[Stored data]
* * * * * * *
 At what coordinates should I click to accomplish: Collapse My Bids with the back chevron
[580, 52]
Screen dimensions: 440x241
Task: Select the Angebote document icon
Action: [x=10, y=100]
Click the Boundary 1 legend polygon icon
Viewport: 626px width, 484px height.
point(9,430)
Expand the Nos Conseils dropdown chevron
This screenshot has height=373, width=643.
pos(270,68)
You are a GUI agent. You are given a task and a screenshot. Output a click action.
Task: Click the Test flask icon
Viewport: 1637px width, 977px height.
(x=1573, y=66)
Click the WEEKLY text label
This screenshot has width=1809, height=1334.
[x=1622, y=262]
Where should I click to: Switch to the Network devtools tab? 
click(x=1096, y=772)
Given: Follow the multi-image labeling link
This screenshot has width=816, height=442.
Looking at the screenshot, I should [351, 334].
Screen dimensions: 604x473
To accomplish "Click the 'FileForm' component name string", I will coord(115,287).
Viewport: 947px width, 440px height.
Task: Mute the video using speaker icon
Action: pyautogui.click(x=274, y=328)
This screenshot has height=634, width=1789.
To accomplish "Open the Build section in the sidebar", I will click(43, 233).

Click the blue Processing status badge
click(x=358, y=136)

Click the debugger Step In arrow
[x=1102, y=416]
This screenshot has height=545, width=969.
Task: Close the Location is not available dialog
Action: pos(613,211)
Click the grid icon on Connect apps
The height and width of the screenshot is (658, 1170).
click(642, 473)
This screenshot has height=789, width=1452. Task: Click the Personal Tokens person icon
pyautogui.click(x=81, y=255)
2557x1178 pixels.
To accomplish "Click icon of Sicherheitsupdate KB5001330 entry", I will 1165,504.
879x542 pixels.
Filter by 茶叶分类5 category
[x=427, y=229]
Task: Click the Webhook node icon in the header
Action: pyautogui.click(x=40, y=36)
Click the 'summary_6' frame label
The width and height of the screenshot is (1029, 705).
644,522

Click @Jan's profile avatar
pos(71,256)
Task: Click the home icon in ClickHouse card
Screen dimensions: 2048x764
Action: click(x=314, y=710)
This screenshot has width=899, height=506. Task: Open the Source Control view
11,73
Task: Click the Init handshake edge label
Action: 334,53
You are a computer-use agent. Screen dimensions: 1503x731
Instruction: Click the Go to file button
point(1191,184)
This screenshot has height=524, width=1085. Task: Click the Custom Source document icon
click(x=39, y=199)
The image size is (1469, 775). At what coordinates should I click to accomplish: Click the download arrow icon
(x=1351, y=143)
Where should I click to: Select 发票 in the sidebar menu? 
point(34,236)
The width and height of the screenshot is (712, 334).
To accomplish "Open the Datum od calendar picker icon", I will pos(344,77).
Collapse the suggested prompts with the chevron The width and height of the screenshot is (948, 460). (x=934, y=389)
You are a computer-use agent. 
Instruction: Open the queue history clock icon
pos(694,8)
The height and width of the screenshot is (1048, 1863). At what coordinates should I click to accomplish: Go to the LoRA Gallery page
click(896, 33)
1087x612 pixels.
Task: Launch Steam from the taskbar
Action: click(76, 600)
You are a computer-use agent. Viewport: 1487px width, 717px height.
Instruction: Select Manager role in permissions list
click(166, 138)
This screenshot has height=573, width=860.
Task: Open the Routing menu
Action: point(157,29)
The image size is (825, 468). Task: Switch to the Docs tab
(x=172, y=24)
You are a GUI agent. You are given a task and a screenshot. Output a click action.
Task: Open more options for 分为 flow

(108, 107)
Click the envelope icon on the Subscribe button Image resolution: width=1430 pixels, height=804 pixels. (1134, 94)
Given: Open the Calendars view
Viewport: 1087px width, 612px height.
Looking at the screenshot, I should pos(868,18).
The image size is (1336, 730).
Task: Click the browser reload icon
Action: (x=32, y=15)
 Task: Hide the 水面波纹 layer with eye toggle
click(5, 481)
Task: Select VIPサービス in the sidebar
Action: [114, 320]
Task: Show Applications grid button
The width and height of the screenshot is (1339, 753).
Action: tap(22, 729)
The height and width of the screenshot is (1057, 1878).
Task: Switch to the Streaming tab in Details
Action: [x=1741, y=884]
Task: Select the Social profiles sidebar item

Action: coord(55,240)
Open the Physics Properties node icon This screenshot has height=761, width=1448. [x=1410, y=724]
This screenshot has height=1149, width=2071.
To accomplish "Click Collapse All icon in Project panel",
* * * * * * *
Give back each line above precisely as it stands.

● **ANSWER TO THIS PROBLEM**
 At what coordinates should I click to accomplish: Collapse My Bids with the back chevron
[580, 52]
Screen dimensions: 440x241
Task: Select the Angebote document icon
Action: [x=10, y=100]
Click the Boundary 1 legend polygon icon
Viewport: 626px width, 484px height.
point(9,430)
Expand the Nos Conseils dropdown chevron
This screenshot has height=373, width=643.
pos(270,68)
You are a GUI agent. You are given a task and a screenshot. Output a click action.
Task: Click the Test flask icon
Viewport: 1637px width, 977px height.
(x=1573, y=66)
Click the WEEKLY text label
This screenshot has width=1809, height=1334.
[x=1622, y=262]
Where should I click to: Switch to the Network devtools tab? 
click(x=1096, y=772)
Given: Follow the multi-image labeling link
This screenshot has width=816, height=442.
Looking at the screenshot, I should [351, 334].
Screen dimensions: 604x473
To accomplish "Click the 'FileForm' component name string", I will coord(115,287).
Viewport: 947px width, 440px height.
Task: Mute the video using speaker icon
Action: pyautogui.click(x=274, y=328)
This screenshot has height=634, width=1789.
To accomplish "Open the Build section in the sidebar", I will click(43, 233).

Click the blue Processing status badge
click(x=358, y=136)

Click the debugger Step In arrow
[x=1102, y=416]
This screenshot has height=545, width=969.
Task: Close the Location is not available dialog
Action: pos(613,211)
Click the grid icon on Connect apps
The height and width of the screenshot is (658, 1170).
click(642, 473)
This screenshot has height=789, width=1452. Task: Click the Personal Tokens person icon
pyautogui.click(x=81, y=255)
2557x1178 pixels.
To accomplish "Click icon of Sicherheitsupdate KB5001330 entry", I will 1165,504.
879x542 pixels.
Filter by 茶叶分类5 category
[x=427, y=229]
Task: Click the Webhook node icon in the header
Action: pyautogui.click(x=40, y=36)
Click the 'summary_6' frame label
The width and height of the screenshot is (1029, 705).
644,522

Click @Jan's profile avatar
pos(71,256)
Task: Click the home icon in ClickHouse card
Screen dimensions: 2048x764
Action: click(x=314, y=710)
This screenshot has width=899, height=506. Task: Open the Source Control view
11,73
Task: Click the Init handshake edge label
Action: 334,53
You are a computer-use agent. Screen dimensions: 1503x731
Instruction: Click the Go to file button
point(1191,184)
This screenshot has height=524, width=1085. Task: Click the Custom Source document icon
click(x=39, y=199)
The image size is (1469, 775). At what coordinates should I click to accomplish: Click the download arrow icon
(x=1351, y=143)
Where should I click to: Select 发票 in the sidebar menu? 
point(34,236)
The width and height of the screenshot is (712, 334).
To accomplish "Open the Datum od calendar picker icon", I will pos(344,77).
Collapse the suggested prompts with the chevron The width and height of the screenshot is (948, 460). (x=934, y=389)
You are a computer-use agent. 
Instruction: Open the queue history clock icon
pos(694,8)
The height and width of the screenshot is (1048, 1863). At what coordinates should I click to accomplish: Go to the LoRA Gallery page
click(896, 33)
1087x612 pixels.
Task: Launch Steam from the taskbar
Action: click(76, 600)
You are a computer-use agent. Viewport: 1487px width, 717px height.
Instruction: Select Manager role in permissions list
click(166, 138)
This screenshot has height=573, width=860.
Task: Open the Routing menu
Action: point(157,29)
The image size is (825, 468). Task: Switch to the Docs tab
(x=172, y=24)
You are a GUI agent. You are given a task and a screenshot. Output a click action.
Task: Open more options for 分为 flow

(108, 107)
Click the envelope icon on the Subscribe button Image resolution: width=1430 pixels, height=804 pixels. (1134, 94)
Given: Open the Calendars view
Viewport: 1087px width, 612px height.
Looking at the screenshot, I should pos(868,18).
The image size is (1336, 730).
Task: Click the browser reload icon
Action: (x=32, y=15)
 Task: Hide the 水面波纹 layer with eye toggle
click(5, 481)
Task: Select VIPサービス in the sidebar
Action: [114, 320]
Task: Show Applications grid button
The width and height of the screenshot is (1339, 753).
Action: tap(22, 729)
The height and width of the screenshot is (1057, 1878).
Task: Switch to the Streaming tab in Details
Action: [x=1741, y=884]
Task: Select the Social profiles sidebar item

Action: coord(55,240)
Open the Physics Properties node icon This screenshot has height=761, width=1448. [x=1410, y=724]
This screenshot has height=1149, width=2071.
To accomplish "Click Collapse All icon in Project panel",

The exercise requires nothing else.